Benché il crowdfunding e le ICO siano due strumenti completamente diversi (ne abbiamo parlato qui), l’americana Indiegogo ha deciso di lanciare la sua prima Initial Coin Offer. Un tentativo, ha spiegato l’azienda, per cambiare il paradigma secondo cui le ICO sarebbero strumenti altamente rischiosi. Il fatto che un’azienda così accreditata possa approcciarsi alle ICO, di fatto, potrebbe garantire maggior fiducia all’intero settore, facendo diventare le ICO più mainstream di quanto non solo siano ora. Negli USA la vendita di token sta sollevando questioni giuridiche complesse e in evoluzione. Ciò è dovuto al fatto che queste vendite, in molti casi, corrispondono alla vendita di titoli e, quindi, sono soggette alle leggi applicabili in materia di titoli. Indiegogo effettua quindi la vendita attraverso un portale di finanziamento registrato, i cui esperti legali gestiscono ogni ICO in modo conforme alla legge.

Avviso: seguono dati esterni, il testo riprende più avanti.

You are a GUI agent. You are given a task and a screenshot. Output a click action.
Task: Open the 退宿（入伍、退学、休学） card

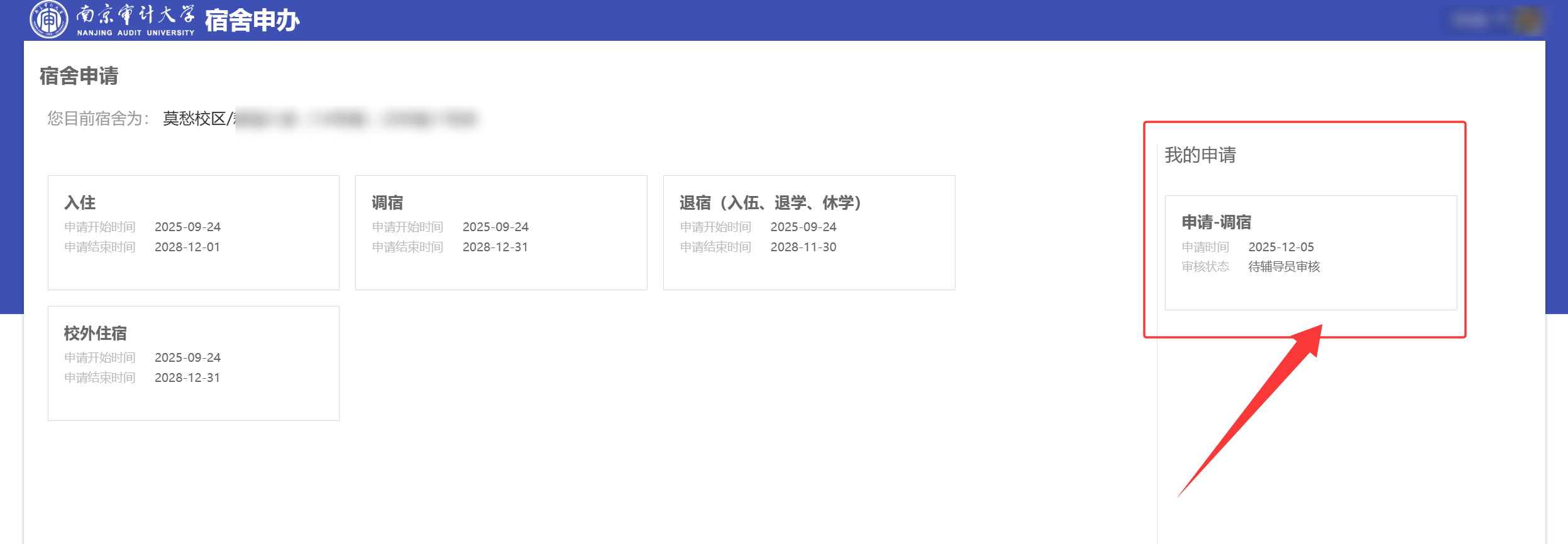click(x=809, y=232)
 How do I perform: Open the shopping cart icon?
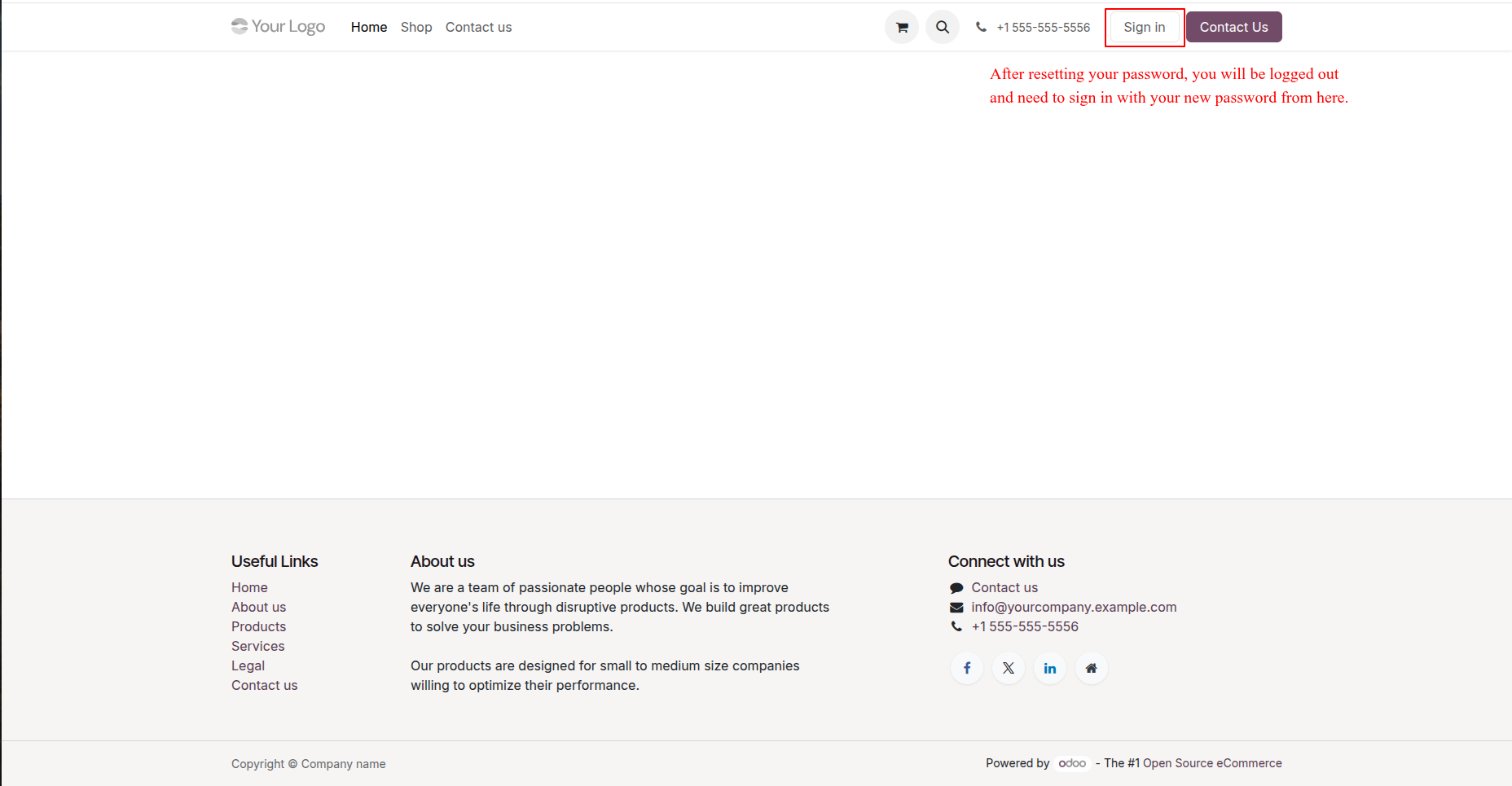[902, 27]
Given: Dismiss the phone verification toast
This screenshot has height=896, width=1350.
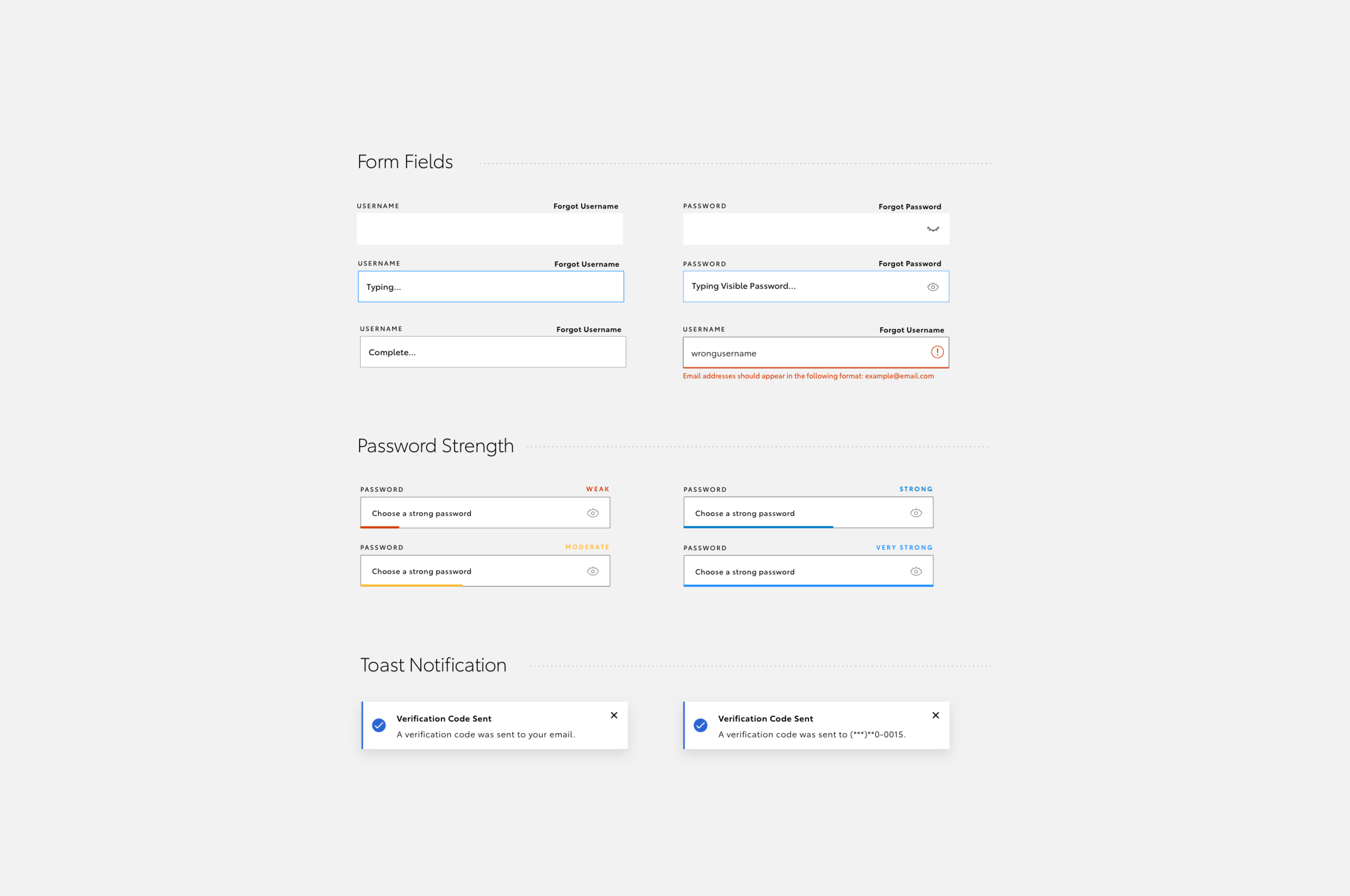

Benchè sia molto frequente, oggi, sentir parlare di ICO, non è detto che la sua definizione sia chiara a tutti. L’ICO è un sistema non regolamentato per richiedere finanziamenti. In parole povere l’emissione di una moneta virtuale con il quale il compratore acquisisce alcuni diritti che potranno essere esercitati nell’ambito dei servizi offerti dall’emittente. Non tutti gli emittenti, però, sono in grado di emettere una moneta, ma emettono - in realtà - dei token ovvero un insieme di codici pseudo casuali basati su un codice sorgente al quale è attribuibile un valore economico.

Il tema ha suscitato, ovviamente, molto interesse da parte di startup e investitori. Anche analizzando le ricerche effettuate sul web tramite Google Trend è possibile notare un’impennata delle stesse a partire dalla scorsa primavera con un picco considerevole nei primi giorni di settembre, probabilmente dovuto alla decisione della Cina di vietare le ICO (avvenuta nello stesso periodo di riferimento), perché «minaccia seria per l’ordine economico e finanziario». La nazione cinese, oltre a vietare le ICO, infatti, ha altresì chiuso e vietato gli exchange di crypto valute.

La prima ICO di Indiegogo, lanciata a metà dicembre, ha raccolto oltre 5 milioni di dollari. Come si comporteranno gli altri portali di crowdfunding? Dalla loro azione potrebbe dipendere il futuro dell'intero settore e relativa regolamentazione.